### List of tasks
• A. Put the stretch of the listing from its start through the line that contains "circular radio button" into a numbered list, leaving out blank lines.
• B. Supply the next part of the forum discussion about aircraft buried at old bases and dumps, beginning after its last sentence.

[start Excerpted passage]

I did the basic research and the logistics for a guy that went to Alaska. He came back with a stirrup
off a early P-38 from a bury site on Indian ground. He said you could crawl back in among them.
They are out there.
Fri Nov 20, 2015 10:36 pm
hang the expense wrote:Versatile wrote:I remember seeing photos of a group slowly bringing up a P-38 in Alaska.Slow tedious hard work .
IRRC i read it hear.
Many bases when closed down in the USA and they buried everything including desks and the occasional aircraft or multiple aircraft. I was told that say a AC had problems and landed at a base and was deemed not worth repairing it and was towed off to the side or out back. Such as a Navy AC emergency lands at a USAF base in Oklahoma. AC was not worth repairing etc. Pilot goes back to his base by other means and the Navy AC is just a problem for the base commander. The base was either closing or just cleaning up the base and base commander said get rid of it. Fastest and cheapest way was a hole out back at the base dump. While talking to a Base Commander in Ok. we developed this idea. Bs'ing me i can't say. I do believe him that he was always getting approached by people searching for buried items by what ever tripped their trigger. Such as barrel after barrel of buried 45 pistols etc.
I did the basic research and the logistics for a guy that went to Alaska. He came back with a stirrup
off a early P-38 from a bury site on Indian ground. He said you could crawl back in among them.
They are out there.
That was the dump out on cold bay.tons of NOS parts but they were junk.
Thu Nov 26, 2015 9:13 pm
Fri Nov 27, 2015 10:22 am
John Dupre wrote:I saw that someone else referenced the Paul family P-40 that was dug up and restored. Granted that was 30 or so years ago when corrosion would have had a lot less time to work.

[end Excerpted passage]
[start Information supplied]

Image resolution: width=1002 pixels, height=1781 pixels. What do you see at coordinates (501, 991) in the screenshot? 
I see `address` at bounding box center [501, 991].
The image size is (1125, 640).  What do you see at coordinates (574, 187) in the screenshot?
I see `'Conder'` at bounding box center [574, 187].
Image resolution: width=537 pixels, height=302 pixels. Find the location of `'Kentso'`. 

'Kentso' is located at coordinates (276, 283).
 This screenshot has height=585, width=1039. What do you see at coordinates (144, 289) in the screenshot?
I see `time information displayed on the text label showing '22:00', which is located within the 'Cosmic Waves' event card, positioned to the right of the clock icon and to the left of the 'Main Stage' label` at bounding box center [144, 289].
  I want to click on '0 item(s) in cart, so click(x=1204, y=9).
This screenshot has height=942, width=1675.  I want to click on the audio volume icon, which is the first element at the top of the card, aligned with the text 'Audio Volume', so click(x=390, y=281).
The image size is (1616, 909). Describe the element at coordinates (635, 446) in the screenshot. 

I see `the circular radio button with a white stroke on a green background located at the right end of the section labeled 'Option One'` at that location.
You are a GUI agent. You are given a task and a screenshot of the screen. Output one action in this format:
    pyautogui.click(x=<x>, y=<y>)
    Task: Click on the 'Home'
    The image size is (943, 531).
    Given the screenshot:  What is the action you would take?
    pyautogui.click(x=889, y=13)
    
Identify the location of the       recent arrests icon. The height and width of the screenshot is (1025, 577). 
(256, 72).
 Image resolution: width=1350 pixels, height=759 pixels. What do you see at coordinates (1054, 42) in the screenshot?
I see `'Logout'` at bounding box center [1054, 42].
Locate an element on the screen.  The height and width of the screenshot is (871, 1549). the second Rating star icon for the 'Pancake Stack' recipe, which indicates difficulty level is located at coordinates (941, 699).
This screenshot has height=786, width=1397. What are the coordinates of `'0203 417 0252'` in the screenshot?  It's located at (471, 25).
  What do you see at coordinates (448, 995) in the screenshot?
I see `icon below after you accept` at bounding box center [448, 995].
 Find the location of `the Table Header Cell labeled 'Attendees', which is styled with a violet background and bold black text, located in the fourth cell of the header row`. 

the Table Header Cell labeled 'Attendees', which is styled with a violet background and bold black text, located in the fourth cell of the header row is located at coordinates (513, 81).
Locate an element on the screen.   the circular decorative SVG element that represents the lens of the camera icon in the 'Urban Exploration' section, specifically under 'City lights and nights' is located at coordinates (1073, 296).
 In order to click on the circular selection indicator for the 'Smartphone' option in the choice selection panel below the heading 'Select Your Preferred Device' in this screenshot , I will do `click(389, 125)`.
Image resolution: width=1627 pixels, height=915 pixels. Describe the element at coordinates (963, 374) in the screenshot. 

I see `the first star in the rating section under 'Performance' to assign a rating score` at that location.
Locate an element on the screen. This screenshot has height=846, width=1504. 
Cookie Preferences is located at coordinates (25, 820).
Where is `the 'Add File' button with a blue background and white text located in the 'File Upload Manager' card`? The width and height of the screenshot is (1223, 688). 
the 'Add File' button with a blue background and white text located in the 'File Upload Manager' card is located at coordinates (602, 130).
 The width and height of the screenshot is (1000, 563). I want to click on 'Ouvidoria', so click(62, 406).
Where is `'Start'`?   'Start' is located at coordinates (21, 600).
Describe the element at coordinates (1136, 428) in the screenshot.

[end Information supplied]

### Responses for each task
• A.
1. Image resolution: width=1002 pixels, height=1781 pixels. What do you see at coordinates (501, 991) in the screenshot? 
2. I see `address` at bounding box center [501, 991].
3. The image size is (1125, 640).  What do you see at coordinates (574, 187) in the screenshot?
4. I see `'Conder'` at bounding box center [574, 187].
5. Image resolution: width=537 pixels, height=302 pixels. Find the location of `'Kentso'`. 
6. 'Kentso' is located at coordinates (276, 283).
7.  This screenshot has height=585, width=1039. What do you see at coordinates (144, 289) in the screenshot?
8. I see `time information displayed on the text label showing '22:00', which is located within the 'Cosmic Waves' event card, positioned to the right of the clock icon and to the left of the 'Main Stage' label` at bounding box center [144, 289].
9.   I want to click on '0 item(s) in cart, so click(x=1204, y=9).
10. This screenshot has height=942, width=1675.  I want to click on the audio volume icon, which is the first element at the top of the card, aligned with the text 'Audio Volume', so click(x=390, y=281).
11. The image size is (1616, 909). Describe the element at coordinates (635, 446) in the screenshot. 
12. I see `the circular radio button with a white stroke on a green background located at the right end of the section labeled 'Option One'` at that location.

• B.
I know that for several years in Lawrence or Haverhill, Mass there was an FM-2 Wildcat on display. I met a man who remembered when it was delivered from New Jersey with just test time since new. He watched the aircraft degrade over the years at a public park until in the 1970s it was moved to Lawrence Airport. It sat there for several years until the powers that be had it dragged to an adjacent dump. The man continued to watch it when he drove by until one day in the late 70s it was gone. After that he " heard" that the dump used an excavator to dig a trench and bury the Wildcat. Of course they might have used the excavator to chop the aircraft up and sell the aluminum alloy. It might have been transported to some other place for storage or restoration. All anyone really knows is that one day it was there and the next it was gone.
Not buried but I believe one of the surviving flyable P-39s was abandoned in the Southwest on a delivery flight to a reclamation center in 1945. It remained there for 20 or so years before being recovered and restored.
I have heard a similar story quite recently about a Mustang that landed in a field in Rhode Island in August 1945 where a number of aircraft had force landed during the war. The farmer by then was used to removing aircraft to his barn and waiting for the government to recover them. No one ever came for the Mustang and supposedly it remained in the barn for nearly 60 years. My informant at the time claimed to have visited the barn after the aircraft was recovered and found a large aircraft propeller from some other type. Haven't heard any more about a time capsule Mustang but there are lot more people really tuned into this than I am.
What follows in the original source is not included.